目录
1. ATE RMSE,RPE RMSE等指标能间接说明不同slam算法建图效果好坏吗?
a. 文献[4] Robust reconstruction of indoor scenes
c. Multi-resolution surfel maps for efficient dense 3D modeling and tracking
a. 文献[7] Real-time large-scale dense RGB-D SLAM with volumetric fusion
[1] A benchmark for RGB-D visual odometry, 3D reconstruction and SLAM
[2] ElasticFusion: Dense SLAM without a pose graph
[4] Robust reconstruction of indoor scenes
[5] Maskfusion: Real-time recognition, tracking and reconstruction of multiple moving objects
[6] Real-time non-rigid reconstruction using an RGB-D camera
[7] Real-time large-scale dense RGB-D SLAM with volumetric fusion
[8] Co-fusion: Real-time segmentation, tracking and fusion of multiple objects
[9] Refusion: 3d reconstruction in dynamic environments for rgb-d cameras exploiting residuals
[10] Kimera: an open-source library for real-time metric-semantic localization and mapping
[11] Densifying sparse vio: a mesh-based approach using structural regularities
[12] Fusion4d: Real-time performance capture of challenging scenes
问题:请问怎么评价slam建图效果,ATE RMSE,RPE RMSE等指标能间接说明不同slam算法建图效果好坏吗,谢谢!

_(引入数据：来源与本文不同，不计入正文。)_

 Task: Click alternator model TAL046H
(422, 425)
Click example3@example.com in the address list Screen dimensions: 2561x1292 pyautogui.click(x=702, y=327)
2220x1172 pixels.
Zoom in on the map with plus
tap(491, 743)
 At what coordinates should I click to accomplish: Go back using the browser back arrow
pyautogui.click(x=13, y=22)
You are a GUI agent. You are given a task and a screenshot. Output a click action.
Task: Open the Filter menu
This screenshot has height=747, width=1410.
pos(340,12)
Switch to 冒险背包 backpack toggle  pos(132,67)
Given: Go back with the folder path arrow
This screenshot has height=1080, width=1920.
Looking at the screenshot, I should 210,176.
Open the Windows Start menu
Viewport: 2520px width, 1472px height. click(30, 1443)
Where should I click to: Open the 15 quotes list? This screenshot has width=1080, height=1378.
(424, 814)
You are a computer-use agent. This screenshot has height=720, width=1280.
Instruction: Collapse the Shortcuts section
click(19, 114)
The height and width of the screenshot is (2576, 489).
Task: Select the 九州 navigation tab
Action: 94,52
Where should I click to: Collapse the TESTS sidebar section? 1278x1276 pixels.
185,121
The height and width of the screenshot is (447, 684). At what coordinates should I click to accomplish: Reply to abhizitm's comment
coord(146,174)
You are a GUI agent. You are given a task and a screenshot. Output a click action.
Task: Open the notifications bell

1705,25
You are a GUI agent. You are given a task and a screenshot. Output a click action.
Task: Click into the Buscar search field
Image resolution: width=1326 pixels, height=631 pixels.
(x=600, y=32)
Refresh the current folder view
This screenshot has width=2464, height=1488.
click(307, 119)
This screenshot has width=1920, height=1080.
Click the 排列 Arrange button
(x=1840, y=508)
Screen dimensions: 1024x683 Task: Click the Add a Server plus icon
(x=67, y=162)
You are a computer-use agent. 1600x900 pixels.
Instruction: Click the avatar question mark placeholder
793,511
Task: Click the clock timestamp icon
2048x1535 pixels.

答:感谢提问!我对这个问题也非常感兴趣,所以花了一点时间做了些调查。由于知识星球对富格式文本支持不太好,支持添加到图片个数也十分有限,我把完整的回答内容放在了附图中。
----
这里的“slam建图”我理解为类似RGB-D SLAM所进行的稠密建图哈。
1. ATE RMSE,RPE RMSE等指标能间接说明不同slam算法建图效果好坏吗?
答:一般是的。
1.1 支持轨迹精度可以代表建图精度
a. 文献[4] Robust reconstruction of indoor scenes
文献[4]中在评估轨迹精度时有直接的表达:
- “Trajectories estimated by our approach are considerably more accurate, with average RMSE reduced by a factor of 2.2 relative to the closest alternative approach. Note that trajectory accuracy is only an indirect measure of reconstruction accuracy.”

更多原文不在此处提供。